Le Sud-Africain Arran Brown a remporté l’édition 2012 de la Deutsche Bank 100 km Anou Pedaler devant le jeune Mauricien Emmanuel Malepa. Le Sud-Africain a signé le seul chrono sous les 2h20 (2h19’46).
Parti dans les derniers kilomètres de la course, Arran Brown, qui a déjà remporté quelques victoires de prestige dans son pays, a laissé sur place le jeune Emmanuel Malepa, issu du CNFC-Crystal, qui est arrivé avec cinq minutes de retard, soit en 2h24’41.
La course féminine a été encore plus disputée, avec Ashleigh Moolman Pasio disputant le sprint à Aurélie Halbwachs pour la première place. Finalement, la Sud-Africaine sera la plus rapide, signant 2h24’43, laissant Halbwachs à une seconde derrière.
Mais ce n’est pas tant la victoire des Sud-Africains qui était sur toutes les lèvres. C’est l’organisation qui a été critiquée, et pas qu’un peu. Les frais d’inscription majorés après le 1er octobre, l’arrivée déplacée de Mon-Choisy à Northfields, la sécurité, autant de points que les participants ont critiqués.
Ces critiques ont surtout été formulées sur le réseau social Facebook. On peut ainsi lire « ça l’année la, ine gagne zis delo. L’année dernière, ti paye moins ti gagne plis. » Ou encore « CRA vine faire business ar lécourse. » D’autres participants, encore, ne comprennent pas pourquoi les frais d’inscription ont été majorés. « Nous savons que c’est pour une bonne cause. Il y a des coureurs qui se sont entraînés pendant un an. »
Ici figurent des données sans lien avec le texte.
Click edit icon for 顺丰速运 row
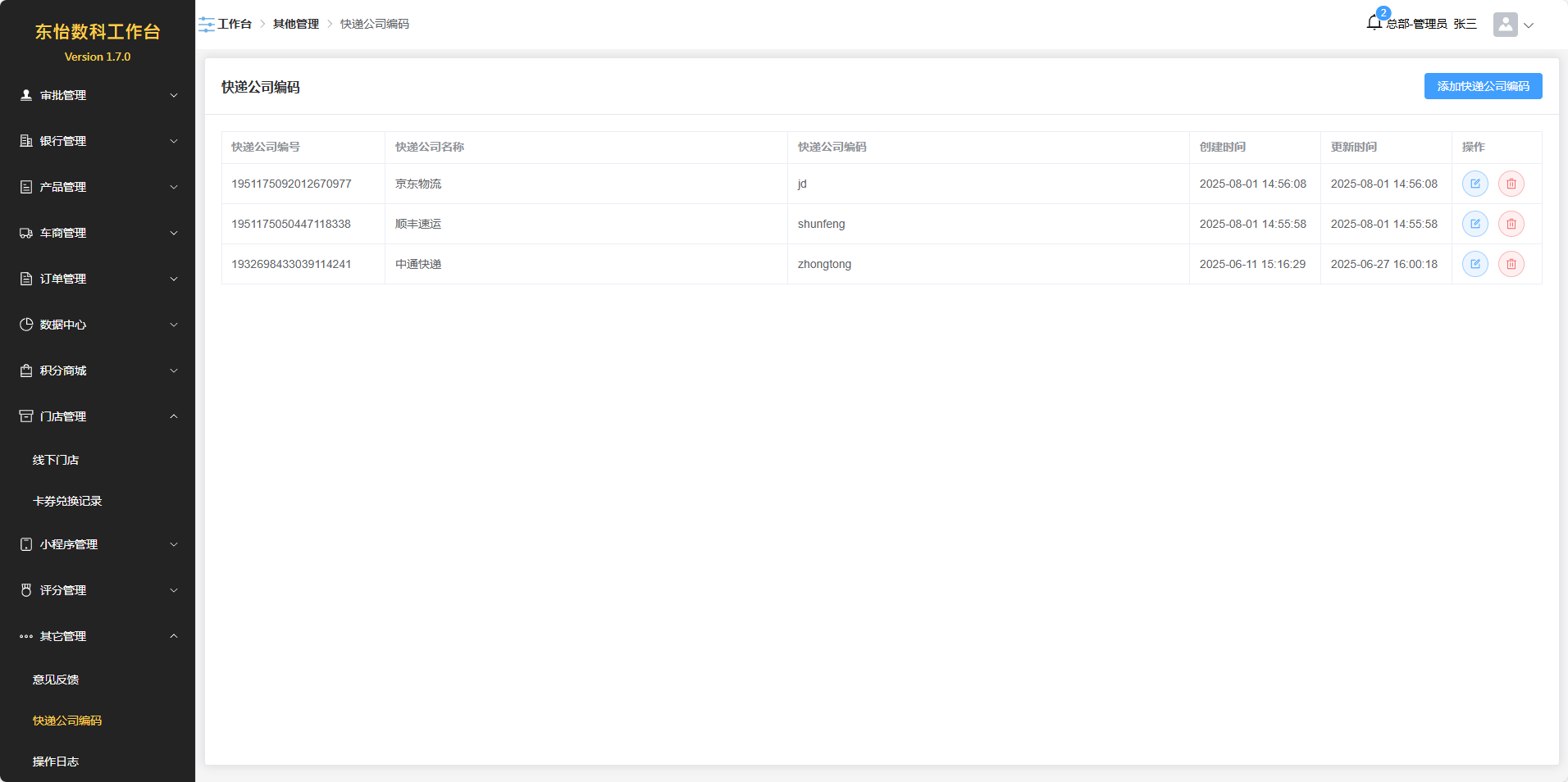The height and width of the screenshot is (782, 1568). pyautogui.click(x=1475, y=224)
Pourtant, Christian Desjardins, de CRA World Events Management, qui s’est vu confier la tâche d’organiser la course depuis deux ans, veut temporiser. « Cette majoration n’est pas une nouveauté. Ça se fait partout dans le monde », explique-t-il. Il se défend encore en disant que la décision a été prise par le comité organisateur, qui regroupe The Circle et la Deutsche Bank, entre autres.
Mais, rappelle-t-il, les gens ont oublié le but de la course : lever des fonds pour une bonne cause. « Il faut que les gens se rapellent que tous les fonds recueillis vont à The Circle. Nous ne sommes qu’un maillon de la chaîne d’organisation. »
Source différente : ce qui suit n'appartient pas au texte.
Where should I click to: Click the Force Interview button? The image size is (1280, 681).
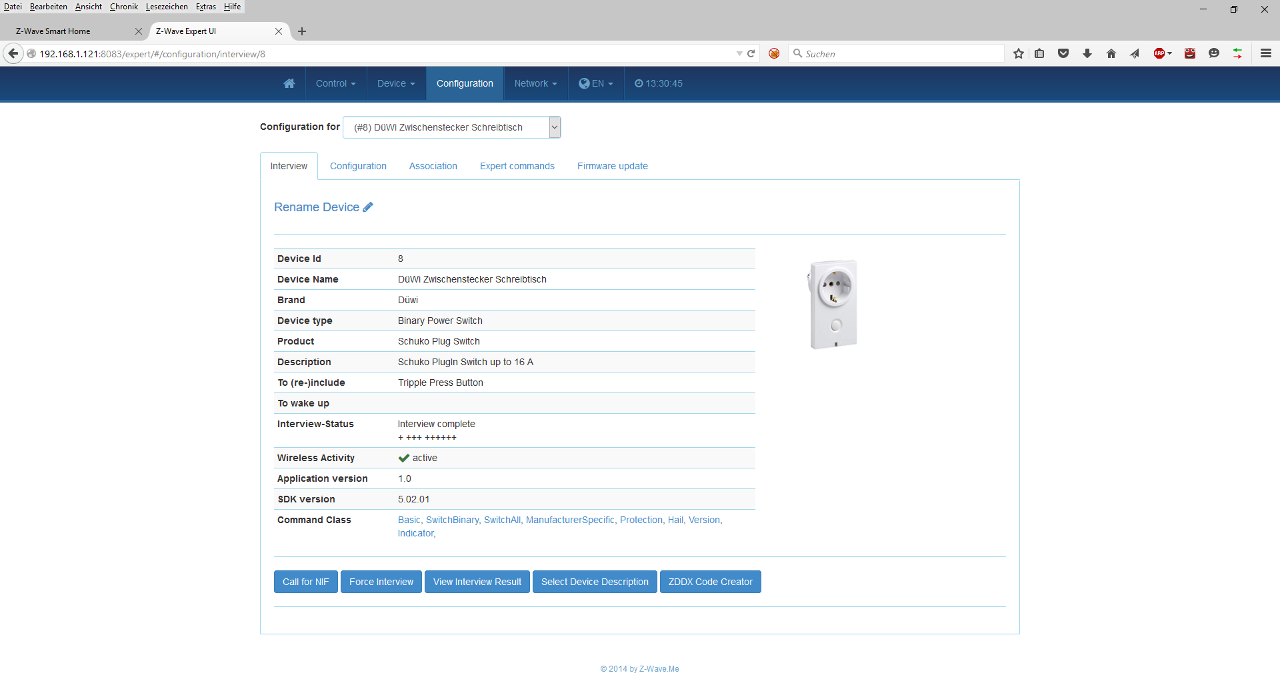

D’autres critiques viennent expliquer que placer l’arrivée de la course du côté de Labourdonnais n’était pas une bonne idée. « Avant, à Mon-Choisy, c’était plus sympa. Les gens étaient sur la route. L’arrivée n’était pas aussi sécurisée que l’on croit à Labourdonnais. »
Une situation que Christian Desjardins reconnaît volontiers. « C’est vrai que les spectateurs étaient un peu partout sur la route et cela malgré le fait que les marshalls avaient donné des instructions pour qu’ils n’obstruent pas le passage. Ce sont les gens qui n’ont pas écouté. »
Maintenant que la question a été soulevée, c’est aux organisateurs de rectifier le tir, pour que la course cycliste la plus attendue du calendrier ne perde ni de son charme ni de son prestige.